One of the PlayStation 5's most beloved and exclusive titles,
Ratchet & Clank: Rift Apart, is headed for a release on PC thanks to the efforts of Nixxes Software (owned by Sony), which worked with Insomniac Games to port the title over to Windows. Touted as a "visual spectacle" with ray tracing support, you'll need some meaty hardware to play the game at its absolute highest visual quality setting.
In a short-lived blog post on Steam (it's been taken down for some unknown reason), Sony and the gang shared a breakdown of what kind of hardware you'll need to play the game. The highest tier is Ultimate Ray Tracing (graphics setting on 'High', ray tracing on 'Very High') for those who wish to turn on all the eye candy while still averaging a smooth 60 frames per second at a 4K resolution.

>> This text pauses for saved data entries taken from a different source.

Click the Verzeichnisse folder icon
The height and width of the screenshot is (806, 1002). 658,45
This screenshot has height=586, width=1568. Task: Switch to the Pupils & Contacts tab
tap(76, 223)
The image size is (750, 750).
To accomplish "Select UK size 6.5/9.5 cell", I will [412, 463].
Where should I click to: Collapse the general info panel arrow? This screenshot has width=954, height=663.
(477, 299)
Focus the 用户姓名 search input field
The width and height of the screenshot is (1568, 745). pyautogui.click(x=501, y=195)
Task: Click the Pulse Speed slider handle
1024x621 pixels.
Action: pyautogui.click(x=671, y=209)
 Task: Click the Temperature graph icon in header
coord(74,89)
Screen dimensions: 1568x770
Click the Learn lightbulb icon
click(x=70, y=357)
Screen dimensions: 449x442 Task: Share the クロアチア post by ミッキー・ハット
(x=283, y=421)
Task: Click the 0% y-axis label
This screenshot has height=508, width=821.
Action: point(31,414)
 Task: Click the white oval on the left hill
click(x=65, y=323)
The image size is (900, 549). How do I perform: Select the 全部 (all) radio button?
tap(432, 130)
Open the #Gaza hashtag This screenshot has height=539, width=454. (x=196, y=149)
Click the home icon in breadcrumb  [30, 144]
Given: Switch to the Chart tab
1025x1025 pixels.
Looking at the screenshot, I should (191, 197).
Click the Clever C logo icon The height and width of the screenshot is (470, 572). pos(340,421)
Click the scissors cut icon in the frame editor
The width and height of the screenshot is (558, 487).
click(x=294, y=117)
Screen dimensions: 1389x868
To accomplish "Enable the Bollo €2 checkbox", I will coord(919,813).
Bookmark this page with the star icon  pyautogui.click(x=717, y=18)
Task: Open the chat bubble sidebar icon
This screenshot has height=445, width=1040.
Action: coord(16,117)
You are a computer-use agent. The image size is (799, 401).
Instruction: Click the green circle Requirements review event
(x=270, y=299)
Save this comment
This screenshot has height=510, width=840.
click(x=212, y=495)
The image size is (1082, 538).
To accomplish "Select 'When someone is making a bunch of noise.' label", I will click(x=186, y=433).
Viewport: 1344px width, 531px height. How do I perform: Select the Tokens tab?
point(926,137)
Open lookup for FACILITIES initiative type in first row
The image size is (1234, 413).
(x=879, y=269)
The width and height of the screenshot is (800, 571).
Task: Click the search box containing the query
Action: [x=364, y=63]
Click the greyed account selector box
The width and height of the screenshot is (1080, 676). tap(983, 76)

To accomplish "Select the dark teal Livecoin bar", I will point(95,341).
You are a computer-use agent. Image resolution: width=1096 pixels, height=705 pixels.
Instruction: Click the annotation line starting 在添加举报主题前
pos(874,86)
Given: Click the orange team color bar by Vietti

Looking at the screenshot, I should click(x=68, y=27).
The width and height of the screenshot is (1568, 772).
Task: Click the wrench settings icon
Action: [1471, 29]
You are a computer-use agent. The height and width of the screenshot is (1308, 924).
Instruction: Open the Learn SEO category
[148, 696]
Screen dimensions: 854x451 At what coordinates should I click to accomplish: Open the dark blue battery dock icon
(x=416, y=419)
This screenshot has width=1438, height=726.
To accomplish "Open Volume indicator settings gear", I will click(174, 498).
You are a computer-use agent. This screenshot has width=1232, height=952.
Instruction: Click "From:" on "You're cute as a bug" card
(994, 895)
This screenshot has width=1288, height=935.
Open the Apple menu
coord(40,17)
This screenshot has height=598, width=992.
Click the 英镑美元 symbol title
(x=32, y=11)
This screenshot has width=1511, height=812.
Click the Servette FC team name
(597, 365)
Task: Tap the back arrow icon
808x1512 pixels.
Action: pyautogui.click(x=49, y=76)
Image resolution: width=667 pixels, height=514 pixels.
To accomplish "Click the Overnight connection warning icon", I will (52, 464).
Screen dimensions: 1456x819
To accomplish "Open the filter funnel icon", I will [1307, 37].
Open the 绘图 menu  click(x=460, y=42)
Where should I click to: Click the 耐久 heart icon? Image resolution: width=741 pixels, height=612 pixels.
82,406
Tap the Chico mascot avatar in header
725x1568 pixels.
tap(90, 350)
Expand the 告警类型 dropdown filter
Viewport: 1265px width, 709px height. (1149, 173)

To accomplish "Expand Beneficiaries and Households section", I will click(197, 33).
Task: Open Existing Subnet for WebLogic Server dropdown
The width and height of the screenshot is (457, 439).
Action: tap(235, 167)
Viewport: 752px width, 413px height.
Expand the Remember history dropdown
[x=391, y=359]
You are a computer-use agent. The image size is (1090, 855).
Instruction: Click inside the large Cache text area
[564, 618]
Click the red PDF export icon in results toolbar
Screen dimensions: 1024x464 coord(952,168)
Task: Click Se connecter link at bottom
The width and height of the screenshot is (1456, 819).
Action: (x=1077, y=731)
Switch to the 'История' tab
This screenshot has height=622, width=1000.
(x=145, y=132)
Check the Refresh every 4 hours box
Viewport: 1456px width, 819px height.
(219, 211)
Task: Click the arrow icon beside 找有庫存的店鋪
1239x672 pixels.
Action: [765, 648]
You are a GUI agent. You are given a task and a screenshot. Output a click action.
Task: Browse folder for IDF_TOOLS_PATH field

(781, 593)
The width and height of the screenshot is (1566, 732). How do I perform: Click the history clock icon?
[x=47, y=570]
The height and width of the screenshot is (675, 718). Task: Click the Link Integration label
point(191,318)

To do that, you'll need at least an Intel Core i7-12700K (12C/20T, up to 5GHz, 25MB L3 cache) or AMD
Ryzen 9 5900X (12C/24T, up to 4.8GHz, 64MB L3 cache) paired up with 32GB of RAM and either a
GeForce RTX 4080 or
Radeon RX 7900 XTX graphics card. The specs also call for a solid state drive with 75GB of free space and Windows 10 (version 1909) 64-bit or higher.
Here's a look at the all the performance tiers and what you'll need to play at each one...
Notice at the lowest tier it's suggested you could get by with a mechanical hard disk drive (HDD) instead of an SSD. There are a couple of reasons why this is interesting. First, back in 2020, Insomniac creative director Marcus Smith talked about Rift Apart being "a game that utilizes dimensions and dimensional rifts, and that would not have been possible without the solid state drive of the PlayStation 5." He credited the "screamingly fast" SSD as enabling game worlds that project players from one area to another "in near instantaneous speeds."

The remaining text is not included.